Some scalability tests on Azure Functions

Functions is the server-less compute service of Microsoft Azure. The horizontal scalability is one of its key features and I want to understand how it behave on the Consumption Plan, the best choice to allow Azure Functions to scale-out as needed.

Not all kind of workload are suitable for Functions. To achieve high scalability, the workload must not be a single long running job. It does not fit well with Functions. Long running jobs have time restrictions and faces unexpected timeout issues. On the other side, short jobs can run in parallel, on the same host or on different hosts, dynamically created and assigned by the Functions runtime environment.

Dealing with a workload composed by many small-short-running jobs, a very helpful approach is the use of a queue system like Azure Queue or Service Bus Queue. These services can be configured to act as the trigger of execution of the function. Elements in the queue are automatically dequeued in parallel and delivered for processing to different instances of the same function.

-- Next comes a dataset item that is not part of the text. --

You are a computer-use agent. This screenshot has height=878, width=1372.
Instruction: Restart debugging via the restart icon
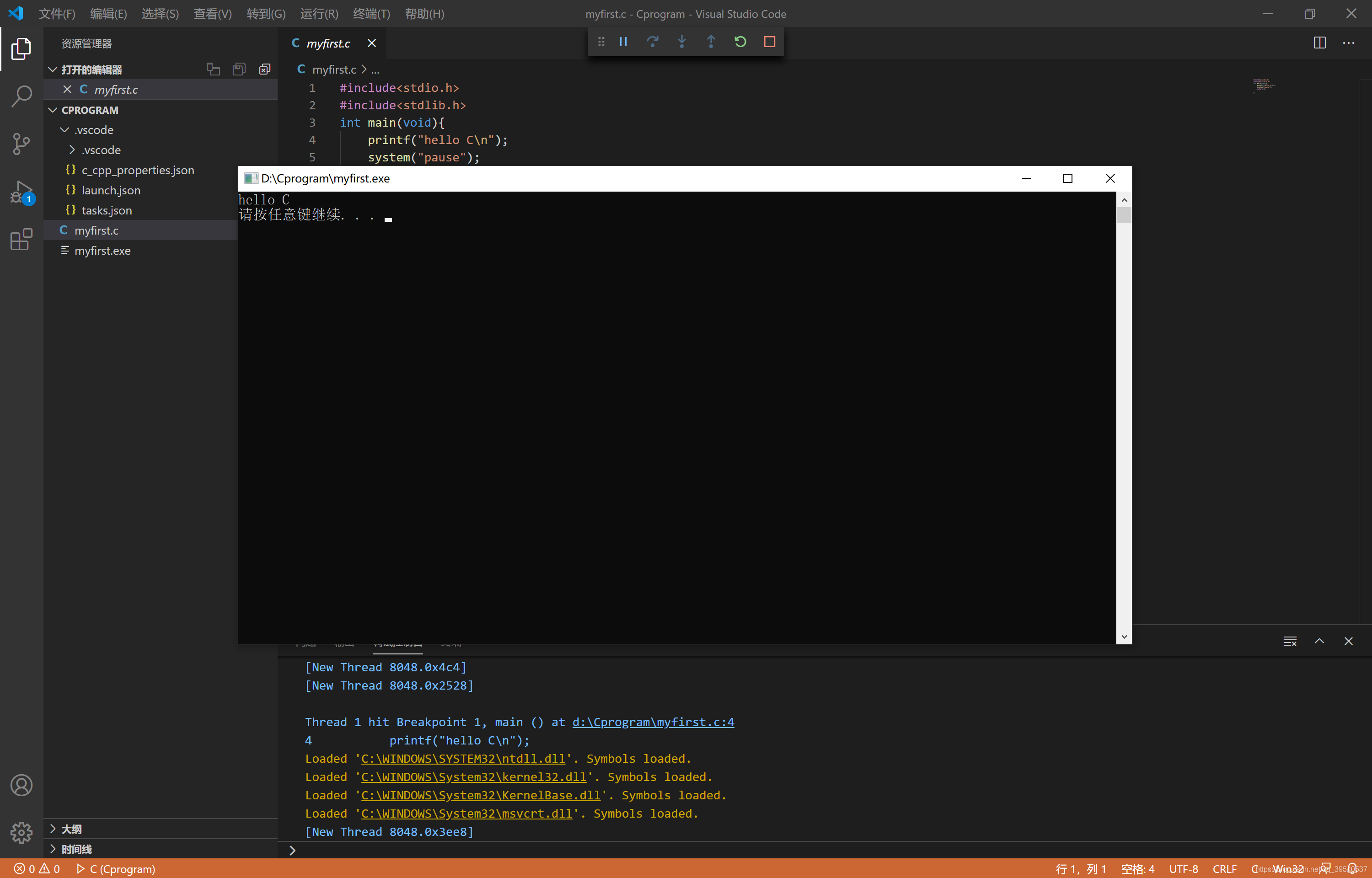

In my simulation, I created a fake micro-job. Its duration was 5 seconds with a CPU load of about 20%. Using a sequence of function-queue-function, I processed 20.000 of these fake jobs corresponding to a total execution time of 20000 x 5 s = 27.7 hours.

“Start” function enqueues 100 messages in Q1. “Amplify” for each message in Q1, enqueues 100 messages in Q2. “DoWork” executes the fake job. This results in 10.000 runs of DoWork.

In my simulation I triggered “Start” 2 times in few seconds resulting in 20000 job eventually processed by DoWork.

(Note: 19.95K instead of 20K because in some corner-cases, Application Insights does not receive data from the host)

The results are astonishing. The whole processing activity only required 7.5 minutes instead of 27 hours, with a time reduction of 99.6%.

Using Application Insights data, I created a couple of charts of the requests processed and the number of hosts involved - i.e. instance of the same function running on different machines.

Number of jobs processed every 30 seconds Number of running hosts

Looking at the chart we can see how Azure Functions runtime dynamically adapts the number of instances dedicated to processing requests. The adaptative process is not immediate and requires time.

If I look at the Azure Storage Queue statistics, in the first phase 20200 message have been pushed in (blue). Then DoWork function instanced consumed all the items (red).

I also noticed interesting data in Azure Storage Files statistics. Considering that Functions applications files (dll, json, etc) are stored in a Files share, the egress statistics show readings caused by new hosts assigned to run my functions.

Regarding execution costs, the whole run required 12 B “function execution units” equivalent to 12000 GB-s, corresponding to 12000 x 0.000014 = 0.168 €

Conclusions

If you have a workload that can be split in relatively short-running sub-jobs, Azure Functions - on consumption plan - should be considered. In such a situation it behaves better than traditional approaches like Virtual Machines or Web Application. The strong horizontal scalability and server-less architecture allows you to process heavy workloads, very fast and at a very low cost.